Defensores da proposta da oposição acreditam que a taxação pode prosperar. “Argumentos contrários à tributação de fortunas e de lucros pressupõe que o estado não vai perceber a sonegação ou a remessa para o exterior”, afirma o economista da associação Auditoria Cidadã da Dívida, Rodrigo Ávila. “Qualquer país rico tem fiscalização de remessas.”

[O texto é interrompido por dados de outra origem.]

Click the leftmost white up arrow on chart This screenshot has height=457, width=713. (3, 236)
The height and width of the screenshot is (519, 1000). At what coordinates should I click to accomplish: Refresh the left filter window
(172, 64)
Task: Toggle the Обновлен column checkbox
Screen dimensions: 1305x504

Nos últimos dias, mais esboços do que seria a proposta do Executivo surgiram. Entre elas a revogação de R$ 100 bilhões em benefícios setoriais que compensaria o veto à CPMF, a possibilidade do IVA não ter uma tarifa única para todas as atividades e o corte de parte dos benefícios fiscais a produtos da cesta básica. O governo estuda fatiar a reforma em três fases, para facilitar as aprovações. Primeiro, a simplificação dos impostos. Depois, a mudança no IR com a correção da tabela e menos tributos para empresas, compensados com a tributação de lucros e dividendos. Por fim, a desoneração da folha de trabalho.